TASK TO CARRY OUT: The answer must consist of every line in the data below that holds the word "field".
------------------------
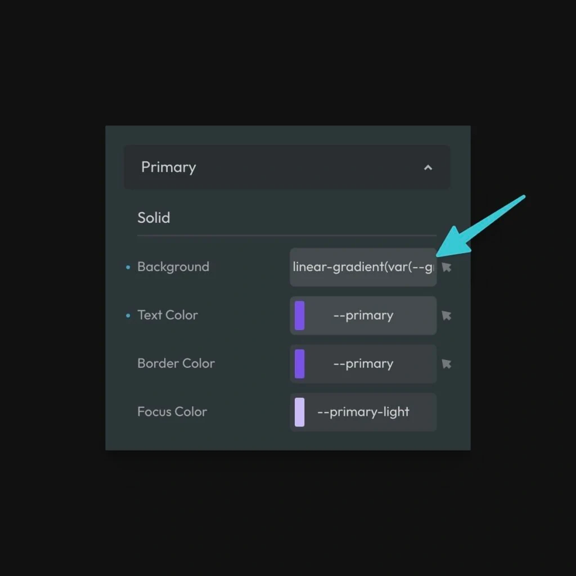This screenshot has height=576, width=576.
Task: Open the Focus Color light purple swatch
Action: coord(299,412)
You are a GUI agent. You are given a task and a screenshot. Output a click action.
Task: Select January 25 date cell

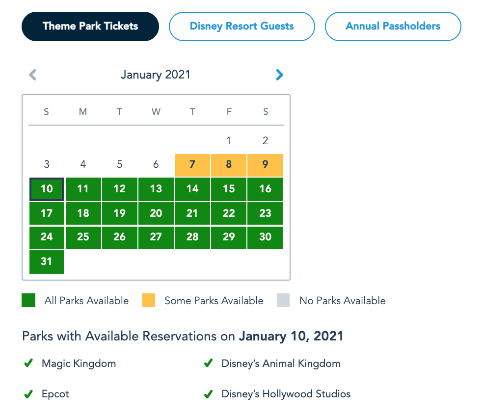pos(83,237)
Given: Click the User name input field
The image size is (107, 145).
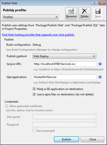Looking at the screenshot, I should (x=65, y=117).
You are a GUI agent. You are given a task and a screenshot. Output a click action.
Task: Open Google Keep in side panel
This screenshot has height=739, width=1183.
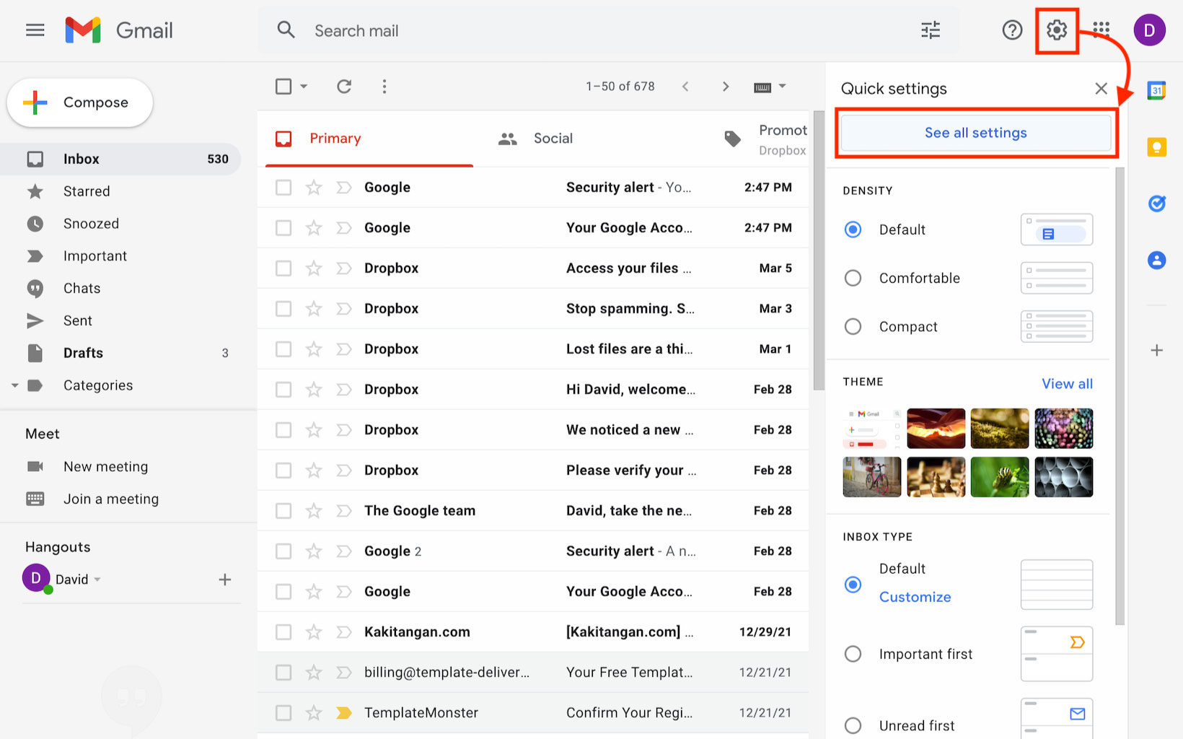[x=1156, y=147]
------------------------
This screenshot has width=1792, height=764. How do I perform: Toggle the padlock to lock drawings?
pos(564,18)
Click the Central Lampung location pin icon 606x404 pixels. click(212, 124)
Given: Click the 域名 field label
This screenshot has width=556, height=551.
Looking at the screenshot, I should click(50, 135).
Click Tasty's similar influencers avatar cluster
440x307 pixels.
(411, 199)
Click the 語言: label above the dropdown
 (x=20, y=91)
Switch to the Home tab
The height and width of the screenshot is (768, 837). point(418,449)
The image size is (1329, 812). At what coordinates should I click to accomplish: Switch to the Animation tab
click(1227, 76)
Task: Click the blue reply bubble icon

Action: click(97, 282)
------------------------
ANSWER BOX:
Given: Click the User name input field
Given: Click the 域名 field label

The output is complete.